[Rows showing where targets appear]
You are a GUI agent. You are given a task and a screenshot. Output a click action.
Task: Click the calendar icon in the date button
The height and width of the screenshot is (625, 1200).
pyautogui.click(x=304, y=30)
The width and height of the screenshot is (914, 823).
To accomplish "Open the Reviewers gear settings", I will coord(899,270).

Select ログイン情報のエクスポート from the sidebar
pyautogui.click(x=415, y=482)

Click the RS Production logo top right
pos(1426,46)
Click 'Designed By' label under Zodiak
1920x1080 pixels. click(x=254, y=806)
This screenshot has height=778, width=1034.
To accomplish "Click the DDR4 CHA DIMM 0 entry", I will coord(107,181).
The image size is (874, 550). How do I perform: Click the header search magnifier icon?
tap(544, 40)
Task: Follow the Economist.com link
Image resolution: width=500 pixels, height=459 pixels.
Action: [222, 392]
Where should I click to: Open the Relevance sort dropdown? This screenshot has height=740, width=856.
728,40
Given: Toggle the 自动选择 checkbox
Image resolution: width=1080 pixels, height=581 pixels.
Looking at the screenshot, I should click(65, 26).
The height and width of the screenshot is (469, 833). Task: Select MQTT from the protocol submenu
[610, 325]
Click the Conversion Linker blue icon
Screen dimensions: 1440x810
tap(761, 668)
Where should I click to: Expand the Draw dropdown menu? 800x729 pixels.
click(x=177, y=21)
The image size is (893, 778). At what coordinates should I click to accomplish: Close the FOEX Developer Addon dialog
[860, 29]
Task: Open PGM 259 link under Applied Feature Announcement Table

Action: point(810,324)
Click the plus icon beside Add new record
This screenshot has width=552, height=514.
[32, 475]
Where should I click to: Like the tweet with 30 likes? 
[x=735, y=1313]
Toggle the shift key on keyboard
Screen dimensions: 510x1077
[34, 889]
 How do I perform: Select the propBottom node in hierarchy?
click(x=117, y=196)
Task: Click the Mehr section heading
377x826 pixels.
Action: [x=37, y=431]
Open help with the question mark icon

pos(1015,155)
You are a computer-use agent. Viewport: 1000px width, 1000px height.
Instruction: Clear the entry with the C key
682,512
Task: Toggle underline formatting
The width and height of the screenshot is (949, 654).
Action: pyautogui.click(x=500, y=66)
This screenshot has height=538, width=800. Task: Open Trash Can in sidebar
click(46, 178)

# EXERCISE:
Find each line in the listing above that contains the word "agent" and copy those lines out in full.

# SOLUTION FOR THIS TASK:
You are a GUI agent. You are given a task and a screenshot. Output a click action.
You are a computer-use agent. Viewport: 1000px width, 1000px height.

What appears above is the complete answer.